World Listening Day – How cannery workers could hear with their eyes
With three canning lines running, each one consisting of approximately 10 machines, you can only imagine how loud it was in the Gulf of Georgia Cannery during its heyday. As all of the machines were steam-run, for each one to function, pulleys and axles had to consistently rotate, adding to the noise. All of this made it difficult to hear in the cannery and adding insult to injury, many people who worked for the canneries had hearing impairments, having spent years working in noisy conditions without proper protection (times have changed; now you can’t walk into a functioning cannery without ear plugs, it would go against regulation!).
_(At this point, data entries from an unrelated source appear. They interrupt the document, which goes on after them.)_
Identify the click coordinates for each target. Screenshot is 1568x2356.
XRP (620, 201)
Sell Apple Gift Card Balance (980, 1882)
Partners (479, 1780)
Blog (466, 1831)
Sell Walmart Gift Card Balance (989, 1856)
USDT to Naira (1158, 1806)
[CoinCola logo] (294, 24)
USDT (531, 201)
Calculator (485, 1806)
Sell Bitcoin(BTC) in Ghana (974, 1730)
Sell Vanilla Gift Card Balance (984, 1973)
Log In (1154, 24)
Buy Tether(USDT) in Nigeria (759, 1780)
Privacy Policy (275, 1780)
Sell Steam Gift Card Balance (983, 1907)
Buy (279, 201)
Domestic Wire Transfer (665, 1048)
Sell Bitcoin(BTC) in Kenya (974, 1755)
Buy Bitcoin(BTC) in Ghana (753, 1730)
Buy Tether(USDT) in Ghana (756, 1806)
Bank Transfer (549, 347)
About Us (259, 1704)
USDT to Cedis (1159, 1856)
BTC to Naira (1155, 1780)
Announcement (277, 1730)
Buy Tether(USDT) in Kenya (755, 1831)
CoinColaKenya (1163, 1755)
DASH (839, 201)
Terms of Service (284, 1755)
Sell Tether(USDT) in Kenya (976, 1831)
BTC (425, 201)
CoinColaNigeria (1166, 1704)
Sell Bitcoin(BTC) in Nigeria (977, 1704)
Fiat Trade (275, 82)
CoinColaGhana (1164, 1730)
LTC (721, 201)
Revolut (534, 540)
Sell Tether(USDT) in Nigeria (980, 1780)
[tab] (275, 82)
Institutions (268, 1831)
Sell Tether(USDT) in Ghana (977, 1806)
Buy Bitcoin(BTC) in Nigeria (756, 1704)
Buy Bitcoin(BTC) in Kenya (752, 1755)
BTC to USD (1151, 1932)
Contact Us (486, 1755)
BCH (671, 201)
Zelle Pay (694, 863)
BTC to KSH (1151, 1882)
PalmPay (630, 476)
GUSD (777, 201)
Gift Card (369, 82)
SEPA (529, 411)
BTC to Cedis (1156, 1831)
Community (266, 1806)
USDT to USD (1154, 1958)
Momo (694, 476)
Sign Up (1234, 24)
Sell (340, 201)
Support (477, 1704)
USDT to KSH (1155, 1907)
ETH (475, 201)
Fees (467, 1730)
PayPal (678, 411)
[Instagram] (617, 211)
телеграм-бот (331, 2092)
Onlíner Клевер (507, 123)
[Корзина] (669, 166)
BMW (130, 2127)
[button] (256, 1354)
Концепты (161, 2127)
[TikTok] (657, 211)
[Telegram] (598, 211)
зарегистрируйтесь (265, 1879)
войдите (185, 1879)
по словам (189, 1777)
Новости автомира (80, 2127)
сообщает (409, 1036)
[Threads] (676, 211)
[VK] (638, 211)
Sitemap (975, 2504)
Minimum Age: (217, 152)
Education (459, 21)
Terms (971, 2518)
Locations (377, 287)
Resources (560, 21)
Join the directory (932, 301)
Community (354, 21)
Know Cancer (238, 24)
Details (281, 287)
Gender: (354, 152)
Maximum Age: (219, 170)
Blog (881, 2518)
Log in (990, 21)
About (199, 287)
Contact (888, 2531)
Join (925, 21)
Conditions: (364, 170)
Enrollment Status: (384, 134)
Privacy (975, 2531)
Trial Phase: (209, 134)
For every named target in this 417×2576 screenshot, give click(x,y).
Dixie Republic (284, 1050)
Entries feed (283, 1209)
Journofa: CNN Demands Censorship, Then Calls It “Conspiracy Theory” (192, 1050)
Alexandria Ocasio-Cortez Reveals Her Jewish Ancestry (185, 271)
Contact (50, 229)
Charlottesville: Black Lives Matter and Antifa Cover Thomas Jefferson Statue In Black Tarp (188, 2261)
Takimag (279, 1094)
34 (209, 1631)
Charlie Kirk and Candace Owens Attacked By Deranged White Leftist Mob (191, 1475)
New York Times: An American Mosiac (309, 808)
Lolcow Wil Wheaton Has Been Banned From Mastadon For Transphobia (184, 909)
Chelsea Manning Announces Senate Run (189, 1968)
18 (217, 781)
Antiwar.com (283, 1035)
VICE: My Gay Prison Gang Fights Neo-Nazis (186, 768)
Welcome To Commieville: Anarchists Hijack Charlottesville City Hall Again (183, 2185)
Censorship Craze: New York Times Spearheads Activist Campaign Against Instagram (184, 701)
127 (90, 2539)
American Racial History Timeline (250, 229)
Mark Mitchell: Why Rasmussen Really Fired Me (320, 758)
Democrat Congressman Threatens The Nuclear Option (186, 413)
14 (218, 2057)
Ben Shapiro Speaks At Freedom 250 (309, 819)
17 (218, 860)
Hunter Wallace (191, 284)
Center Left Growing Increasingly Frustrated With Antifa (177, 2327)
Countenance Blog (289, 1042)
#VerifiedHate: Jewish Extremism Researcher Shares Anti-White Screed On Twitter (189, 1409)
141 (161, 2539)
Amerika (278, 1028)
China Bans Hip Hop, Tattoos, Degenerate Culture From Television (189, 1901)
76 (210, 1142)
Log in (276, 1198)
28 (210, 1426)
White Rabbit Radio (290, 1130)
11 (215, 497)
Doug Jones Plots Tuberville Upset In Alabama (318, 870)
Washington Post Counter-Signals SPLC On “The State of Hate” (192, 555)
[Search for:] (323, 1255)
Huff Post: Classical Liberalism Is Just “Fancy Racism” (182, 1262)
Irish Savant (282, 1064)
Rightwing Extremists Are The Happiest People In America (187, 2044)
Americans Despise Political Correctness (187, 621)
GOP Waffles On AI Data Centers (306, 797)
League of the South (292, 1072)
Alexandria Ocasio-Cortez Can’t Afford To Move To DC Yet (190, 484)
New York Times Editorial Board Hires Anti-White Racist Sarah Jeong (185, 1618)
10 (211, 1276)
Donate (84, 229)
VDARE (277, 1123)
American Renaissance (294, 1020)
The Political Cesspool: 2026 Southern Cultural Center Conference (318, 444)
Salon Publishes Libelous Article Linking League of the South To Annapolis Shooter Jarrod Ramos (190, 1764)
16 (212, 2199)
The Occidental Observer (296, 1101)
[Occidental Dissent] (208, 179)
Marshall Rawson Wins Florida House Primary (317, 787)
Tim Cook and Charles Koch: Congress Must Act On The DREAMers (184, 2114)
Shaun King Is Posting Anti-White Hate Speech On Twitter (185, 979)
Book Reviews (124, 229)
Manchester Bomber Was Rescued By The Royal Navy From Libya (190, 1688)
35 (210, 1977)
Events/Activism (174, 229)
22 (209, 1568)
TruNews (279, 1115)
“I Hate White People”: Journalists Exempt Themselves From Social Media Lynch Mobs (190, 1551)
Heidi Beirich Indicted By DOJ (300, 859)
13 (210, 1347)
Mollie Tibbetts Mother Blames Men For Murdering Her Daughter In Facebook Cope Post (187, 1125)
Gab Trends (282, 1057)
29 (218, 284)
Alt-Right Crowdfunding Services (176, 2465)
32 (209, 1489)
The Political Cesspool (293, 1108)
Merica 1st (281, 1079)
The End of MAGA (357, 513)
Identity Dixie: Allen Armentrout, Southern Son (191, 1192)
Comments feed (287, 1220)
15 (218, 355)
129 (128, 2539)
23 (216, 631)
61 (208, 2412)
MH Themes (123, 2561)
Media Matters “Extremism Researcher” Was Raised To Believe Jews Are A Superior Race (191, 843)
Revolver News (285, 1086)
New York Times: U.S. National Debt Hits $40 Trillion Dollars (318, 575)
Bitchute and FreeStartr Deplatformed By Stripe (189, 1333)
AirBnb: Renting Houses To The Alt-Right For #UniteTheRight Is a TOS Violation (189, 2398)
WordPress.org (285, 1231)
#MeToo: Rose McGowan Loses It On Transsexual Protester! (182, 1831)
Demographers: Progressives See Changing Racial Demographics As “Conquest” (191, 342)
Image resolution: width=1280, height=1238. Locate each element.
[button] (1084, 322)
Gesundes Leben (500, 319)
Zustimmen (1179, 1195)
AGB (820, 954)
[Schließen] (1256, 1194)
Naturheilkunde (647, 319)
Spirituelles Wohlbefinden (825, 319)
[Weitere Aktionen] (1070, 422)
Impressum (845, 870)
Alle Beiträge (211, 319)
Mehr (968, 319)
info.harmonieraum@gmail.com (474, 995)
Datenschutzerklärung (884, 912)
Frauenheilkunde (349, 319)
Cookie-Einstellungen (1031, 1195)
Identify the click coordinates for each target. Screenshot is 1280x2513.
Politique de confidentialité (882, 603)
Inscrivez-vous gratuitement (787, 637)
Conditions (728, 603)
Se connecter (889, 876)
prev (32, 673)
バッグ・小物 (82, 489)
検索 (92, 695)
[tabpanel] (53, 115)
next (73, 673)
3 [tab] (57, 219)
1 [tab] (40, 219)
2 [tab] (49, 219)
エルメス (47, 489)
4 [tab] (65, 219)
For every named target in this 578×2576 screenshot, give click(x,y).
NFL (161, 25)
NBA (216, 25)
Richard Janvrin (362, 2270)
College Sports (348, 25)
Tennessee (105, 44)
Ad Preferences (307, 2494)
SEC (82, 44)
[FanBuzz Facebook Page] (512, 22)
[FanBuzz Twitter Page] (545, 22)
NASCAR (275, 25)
Today is World Listening Day. In honour of this, I would like to take a moment to recognize how challenging it was for cannery workers to listen to one another. Most of this had to happen outside of the workspace – on breaks and after work. But inside the cannery, they couldn’t hear each other, their bosses or foremen, and they probably couldn’t hear themselves think due to the noise. As such, they had to be very selective about what they were to communicate, narrowing it down to the most important subjects. When dealing with thousands of salmon a day, the most important communication was about salmon. In order for the workers to know what species of salmon was coming down the line next, rather than yelling over the sound of the machines, they invented a sign language to represent the species of salmon to be processed (refer to the image above). When the line had to be adjusted, the hand signals were made, and while no no one could hear beyond the noisy machines in front of them, they could see the hand motions letting them know what to do next.
Why don’t you give the salmon sign language a shot?